*Assigned task 1*: Decide whether each statement agrees with the passage on serfdom in 1953: (a) the secular aristocracy numbered no more than 200 wealthy families; (b) serfs could marry without the consent of their lord or lama; (c) some 700,000 of the rural population were serfs. For each, give yes or no and quote the words from the passage that decide it.
*Assigned task 2*: Extend the passage on serfdom in 1953, picking up after its final sentence.

*Supplied passage*:

□ □ □ □

In 1953, the greater part of the rural population—some 700,000 of an estimated total population of 1,250,000—were serfs. Tied to the land, they were allotted only a small parcel to grow their own food. Serfs and other peasants generally went without schooling or medical care. They spent most of their time laboring for the monasteries and individual high-ranking lamas, or for a secular aristocracy that numbered not more than 200 wealthy families. In effect, they were owned by their masters who told them what crops to grow and what animals to raise. They could not get married without the consent of their lord or lama. A serf might easily be separated from his family should the owner send him to work in a distant location. Serfs could be sold by their masters, or subjected to torture and death.

□ □ □ □

Saved entries:
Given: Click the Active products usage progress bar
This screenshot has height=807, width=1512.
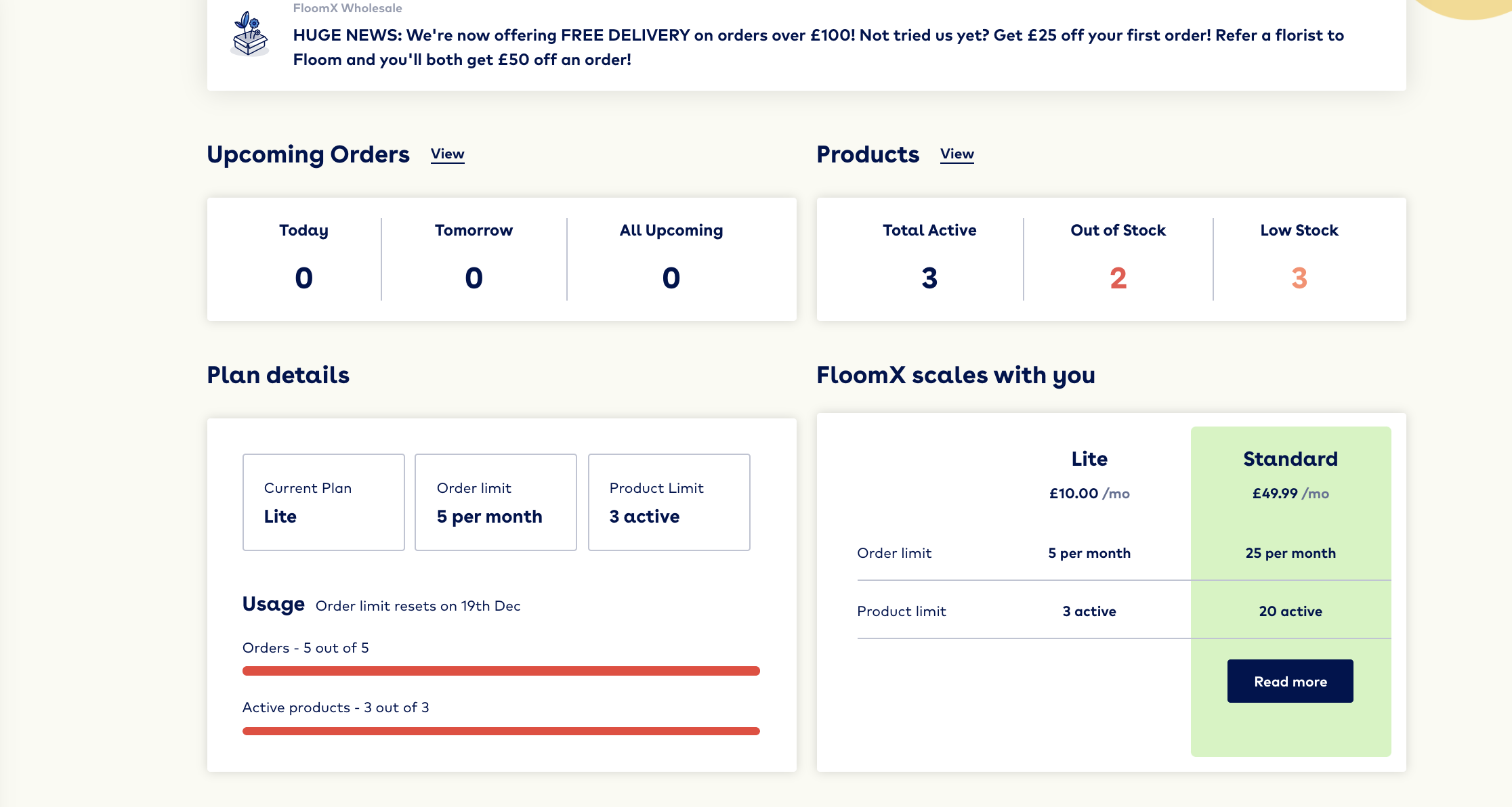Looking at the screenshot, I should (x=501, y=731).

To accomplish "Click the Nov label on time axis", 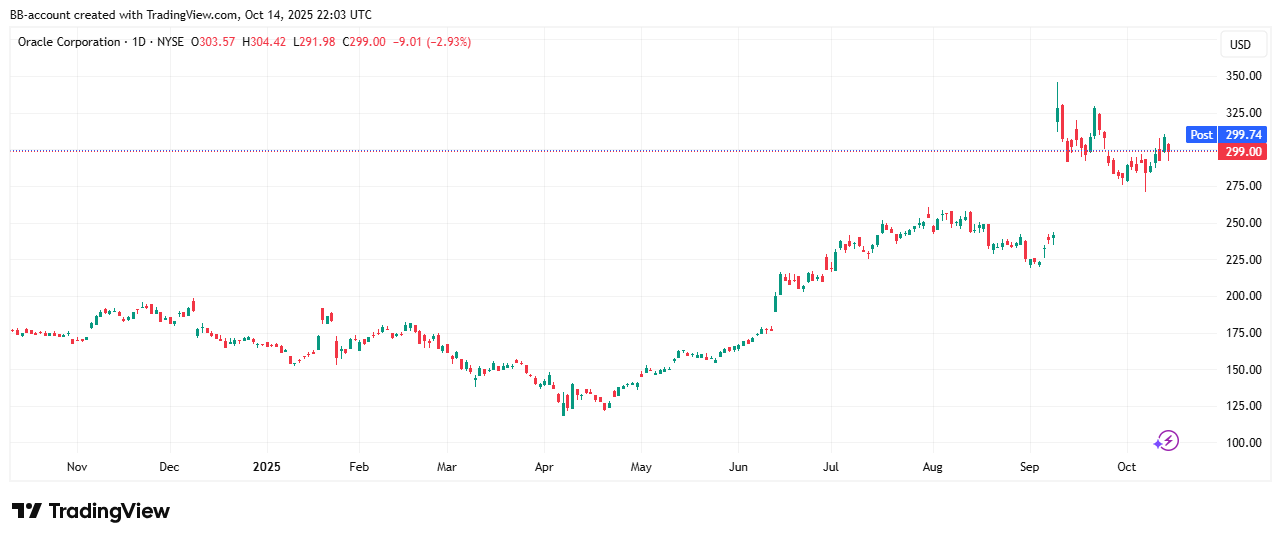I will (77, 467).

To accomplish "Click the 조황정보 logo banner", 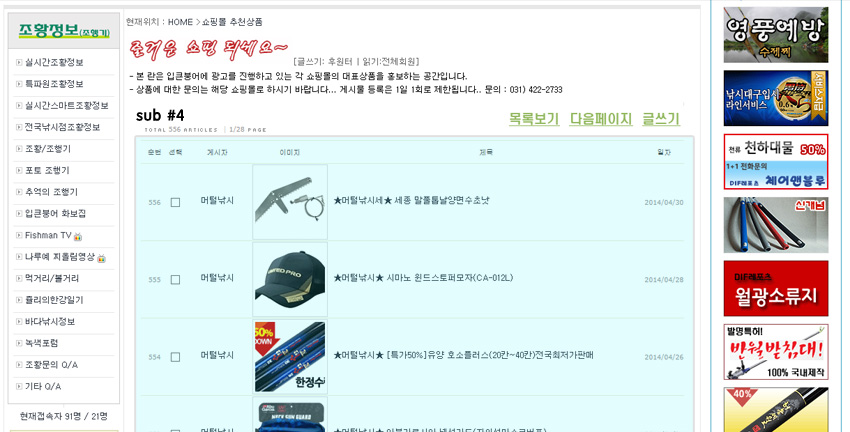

□ □ □ □

*Answer section 1*:
(a) Yes: "a secular aristocracy that numbered not more than 200 wealthy families"
(b) No: "They could not get married without the consent of their lord or lama."
(c) Yes: "some 700,000 of an estimated total population of 1,250,000—were serfs"

*Answer section 2*:
A Tibetan lord would often take his pick of females in the serf population, if we are to believe one 22-year-old woman, herself a runaway serf: “All pretty serf girls were usually taken by the owner as house servants and used as he wished.” They “were just slaves without rights.” Serfs needed permission to go anywhere. Landowners had legal authority to capture and forcibly bring back those who tried to flee. A 24-year-old runaway serf, interviewed by Anna Louise Strong, welcomed the Chinese intervention as a “liberation.” During his time as a serf he claims he was not much different from a draft animal, subjected to incessant toil, hunger, and cold, unable to read or write, and knowing nothing at all.